## [Brief]
Note each line of the entries that includes "right". Then copy those lines.

Recorded data:
*** Block opens ***

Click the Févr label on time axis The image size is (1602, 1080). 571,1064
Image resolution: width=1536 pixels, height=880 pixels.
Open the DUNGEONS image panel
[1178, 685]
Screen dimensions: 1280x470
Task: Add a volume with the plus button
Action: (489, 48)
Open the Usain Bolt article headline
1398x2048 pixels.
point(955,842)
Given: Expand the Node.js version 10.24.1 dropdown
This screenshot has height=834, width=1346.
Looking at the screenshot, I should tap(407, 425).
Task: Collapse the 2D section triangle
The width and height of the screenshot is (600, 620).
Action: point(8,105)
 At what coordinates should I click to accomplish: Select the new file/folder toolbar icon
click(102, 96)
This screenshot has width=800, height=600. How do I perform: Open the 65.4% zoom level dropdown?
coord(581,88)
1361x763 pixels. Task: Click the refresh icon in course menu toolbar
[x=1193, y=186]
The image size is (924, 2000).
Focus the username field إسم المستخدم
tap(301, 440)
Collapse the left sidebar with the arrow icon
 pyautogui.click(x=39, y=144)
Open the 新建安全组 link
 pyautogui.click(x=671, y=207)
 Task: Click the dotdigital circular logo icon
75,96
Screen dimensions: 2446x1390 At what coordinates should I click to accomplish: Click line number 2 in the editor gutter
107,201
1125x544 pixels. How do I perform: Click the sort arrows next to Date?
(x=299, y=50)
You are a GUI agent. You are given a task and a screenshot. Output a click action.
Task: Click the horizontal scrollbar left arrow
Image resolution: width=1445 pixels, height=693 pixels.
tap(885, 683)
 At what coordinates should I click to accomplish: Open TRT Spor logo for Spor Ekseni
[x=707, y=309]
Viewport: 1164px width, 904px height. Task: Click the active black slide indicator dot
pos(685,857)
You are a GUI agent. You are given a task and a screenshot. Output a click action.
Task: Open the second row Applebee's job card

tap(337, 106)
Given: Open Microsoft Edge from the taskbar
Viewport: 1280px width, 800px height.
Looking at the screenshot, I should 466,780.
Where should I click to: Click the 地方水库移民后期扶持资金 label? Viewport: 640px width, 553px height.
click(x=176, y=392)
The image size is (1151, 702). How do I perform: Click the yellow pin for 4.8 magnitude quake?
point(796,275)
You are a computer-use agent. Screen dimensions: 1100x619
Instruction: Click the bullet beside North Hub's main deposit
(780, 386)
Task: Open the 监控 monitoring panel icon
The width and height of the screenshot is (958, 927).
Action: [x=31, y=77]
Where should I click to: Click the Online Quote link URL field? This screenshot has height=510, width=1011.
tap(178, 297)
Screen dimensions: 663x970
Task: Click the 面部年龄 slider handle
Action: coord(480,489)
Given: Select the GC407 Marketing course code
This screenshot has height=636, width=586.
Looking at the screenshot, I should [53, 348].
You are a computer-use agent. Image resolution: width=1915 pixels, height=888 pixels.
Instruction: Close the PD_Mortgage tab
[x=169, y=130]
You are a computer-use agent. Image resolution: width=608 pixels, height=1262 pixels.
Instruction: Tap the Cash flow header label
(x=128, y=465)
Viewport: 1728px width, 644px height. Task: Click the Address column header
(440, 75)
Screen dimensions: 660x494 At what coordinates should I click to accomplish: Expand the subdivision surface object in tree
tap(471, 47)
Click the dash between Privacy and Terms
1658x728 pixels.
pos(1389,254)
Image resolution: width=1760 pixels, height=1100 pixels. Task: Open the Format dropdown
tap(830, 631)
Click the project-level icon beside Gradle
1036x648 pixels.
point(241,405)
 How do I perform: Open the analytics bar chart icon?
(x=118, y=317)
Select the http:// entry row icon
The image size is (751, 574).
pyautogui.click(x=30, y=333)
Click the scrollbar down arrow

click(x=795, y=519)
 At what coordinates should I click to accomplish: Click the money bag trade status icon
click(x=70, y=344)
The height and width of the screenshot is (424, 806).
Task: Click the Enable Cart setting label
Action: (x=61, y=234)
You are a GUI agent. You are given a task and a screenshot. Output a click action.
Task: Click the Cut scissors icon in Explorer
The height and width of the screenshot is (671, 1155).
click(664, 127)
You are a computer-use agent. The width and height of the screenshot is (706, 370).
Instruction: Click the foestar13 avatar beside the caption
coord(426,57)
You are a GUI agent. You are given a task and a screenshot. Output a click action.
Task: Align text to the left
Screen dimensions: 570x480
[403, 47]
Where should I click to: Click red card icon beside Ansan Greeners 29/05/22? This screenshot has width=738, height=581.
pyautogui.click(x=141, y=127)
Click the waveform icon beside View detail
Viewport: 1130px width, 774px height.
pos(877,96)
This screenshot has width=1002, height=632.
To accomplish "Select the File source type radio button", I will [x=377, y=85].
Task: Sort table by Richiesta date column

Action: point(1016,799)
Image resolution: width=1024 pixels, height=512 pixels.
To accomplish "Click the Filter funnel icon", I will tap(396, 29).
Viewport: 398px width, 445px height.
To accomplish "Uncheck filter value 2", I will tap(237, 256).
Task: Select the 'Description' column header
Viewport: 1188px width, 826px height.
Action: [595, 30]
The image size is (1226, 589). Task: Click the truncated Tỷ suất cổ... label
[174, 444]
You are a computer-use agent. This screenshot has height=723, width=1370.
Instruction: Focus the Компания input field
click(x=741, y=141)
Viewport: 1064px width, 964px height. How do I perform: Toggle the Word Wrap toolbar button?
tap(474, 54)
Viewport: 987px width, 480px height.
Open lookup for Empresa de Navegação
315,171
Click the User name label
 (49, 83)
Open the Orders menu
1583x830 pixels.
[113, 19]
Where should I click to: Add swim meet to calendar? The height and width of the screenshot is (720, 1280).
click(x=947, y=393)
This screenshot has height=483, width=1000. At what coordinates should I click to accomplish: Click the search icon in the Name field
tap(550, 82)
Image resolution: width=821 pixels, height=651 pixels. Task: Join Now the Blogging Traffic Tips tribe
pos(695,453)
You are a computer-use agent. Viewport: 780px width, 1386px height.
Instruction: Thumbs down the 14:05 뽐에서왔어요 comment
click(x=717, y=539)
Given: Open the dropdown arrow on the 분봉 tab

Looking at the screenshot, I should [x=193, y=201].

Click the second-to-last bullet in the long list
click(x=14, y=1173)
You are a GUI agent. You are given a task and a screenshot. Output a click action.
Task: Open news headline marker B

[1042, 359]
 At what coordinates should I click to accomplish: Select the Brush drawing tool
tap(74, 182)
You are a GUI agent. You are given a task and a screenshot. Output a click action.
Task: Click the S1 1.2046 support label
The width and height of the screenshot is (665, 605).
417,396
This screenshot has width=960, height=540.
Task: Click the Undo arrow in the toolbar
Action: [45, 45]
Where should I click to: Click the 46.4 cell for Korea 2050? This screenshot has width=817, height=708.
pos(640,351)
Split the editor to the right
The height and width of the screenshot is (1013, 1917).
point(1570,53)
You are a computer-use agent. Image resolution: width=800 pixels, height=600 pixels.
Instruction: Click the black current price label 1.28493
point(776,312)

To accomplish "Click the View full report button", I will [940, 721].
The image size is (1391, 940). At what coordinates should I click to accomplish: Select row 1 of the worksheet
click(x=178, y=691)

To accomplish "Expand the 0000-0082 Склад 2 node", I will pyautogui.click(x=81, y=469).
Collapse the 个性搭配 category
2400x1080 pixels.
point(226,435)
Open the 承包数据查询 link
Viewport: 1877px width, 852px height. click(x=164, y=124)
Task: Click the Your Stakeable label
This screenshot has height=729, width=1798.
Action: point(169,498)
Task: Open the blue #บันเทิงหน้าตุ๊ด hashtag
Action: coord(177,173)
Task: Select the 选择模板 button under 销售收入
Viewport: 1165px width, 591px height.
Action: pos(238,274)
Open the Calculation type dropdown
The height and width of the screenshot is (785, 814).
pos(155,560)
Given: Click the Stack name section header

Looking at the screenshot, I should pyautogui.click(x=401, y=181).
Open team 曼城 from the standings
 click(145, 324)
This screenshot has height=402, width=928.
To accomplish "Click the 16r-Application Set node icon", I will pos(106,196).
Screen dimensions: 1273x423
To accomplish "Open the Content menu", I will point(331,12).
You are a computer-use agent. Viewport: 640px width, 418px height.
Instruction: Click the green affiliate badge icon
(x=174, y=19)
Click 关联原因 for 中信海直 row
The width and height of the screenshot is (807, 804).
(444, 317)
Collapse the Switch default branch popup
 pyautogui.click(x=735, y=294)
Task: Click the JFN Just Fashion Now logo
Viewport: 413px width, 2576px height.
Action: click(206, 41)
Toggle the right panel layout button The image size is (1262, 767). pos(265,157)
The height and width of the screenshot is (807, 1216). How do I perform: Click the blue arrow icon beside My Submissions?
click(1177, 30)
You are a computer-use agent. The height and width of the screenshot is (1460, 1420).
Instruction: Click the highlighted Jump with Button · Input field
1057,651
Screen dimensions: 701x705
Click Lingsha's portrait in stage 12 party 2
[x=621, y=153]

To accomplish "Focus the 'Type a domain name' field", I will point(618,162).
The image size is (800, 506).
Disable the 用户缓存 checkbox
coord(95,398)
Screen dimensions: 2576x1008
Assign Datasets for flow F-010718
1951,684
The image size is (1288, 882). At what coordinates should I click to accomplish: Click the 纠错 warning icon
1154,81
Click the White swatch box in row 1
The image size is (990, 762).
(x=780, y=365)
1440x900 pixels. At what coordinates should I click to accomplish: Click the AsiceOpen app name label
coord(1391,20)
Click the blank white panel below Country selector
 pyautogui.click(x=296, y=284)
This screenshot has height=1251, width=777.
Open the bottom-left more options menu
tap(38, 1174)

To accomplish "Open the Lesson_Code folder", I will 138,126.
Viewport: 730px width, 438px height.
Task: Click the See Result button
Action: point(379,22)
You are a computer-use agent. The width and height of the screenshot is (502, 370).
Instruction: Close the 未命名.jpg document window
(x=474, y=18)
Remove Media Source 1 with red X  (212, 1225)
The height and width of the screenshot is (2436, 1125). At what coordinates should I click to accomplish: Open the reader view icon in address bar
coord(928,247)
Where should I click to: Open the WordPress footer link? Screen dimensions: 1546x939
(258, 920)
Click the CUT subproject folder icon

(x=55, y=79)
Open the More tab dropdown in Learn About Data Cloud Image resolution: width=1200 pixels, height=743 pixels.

*** Block closes ***

## [Answer space]
Split the editor to the right
Toggle the right panel layout button The image size is (1262, 767). pos(265,157)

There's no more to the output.